I'm absolutely supportive of using blackboards & paper and pen over computers.
What I'm saying is that making unsubstantiated claims like "you'll hear the lecture again when you read it" is completely detrimental to making that point, because it's entirely unsubstantiated and doesn't make any relevant point you couldn't make in a well-supported way instead.
It worked for me. Have you tried it?
> given the quality of college lectures
I attended a university where that wasn't a problem. Prof Daniel Goodstein, for example, turned his lectures into a video series "The Mechanical Universe". But, frankly, I liked his in-person lectures using the blackboard and chalk better.

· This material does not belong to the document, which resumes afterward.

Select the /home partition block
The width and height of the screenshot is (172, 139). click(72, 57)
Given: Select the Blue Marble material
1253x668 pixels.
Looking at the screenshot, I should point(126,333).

I have. It doesn't work that way for me - but that hardly matters. More importantly, there's plenty of research around inner monologue and sensory replay also pointing out that this isn't true for most people.
> I attended a university where that wasn't a problem.
You were blessed :)
> But, frankly, I liked his in-person lectures using the blackboard and chalk better.
That's not something I'm arguing against :) I think they're a great teaching tool.
My objection is that making a specious but unsupported, and often easily anecdotally invalidated point to support a case that's actually got a ton of solid evidence in support is detrimental to making that case.
Physical note taking, and being actually present for a lecture are tremendously important. Laptops are hugely problematic for learning. And those points are important enough that we should make solid arguments in favor of them, not easily discredited ones. Because we also know that many students are very muched biased to discarding these points given half a chance.
There's currently a related post on the home page: "Good ideas do not need lots of lies in order to gain public acceptance (2008)"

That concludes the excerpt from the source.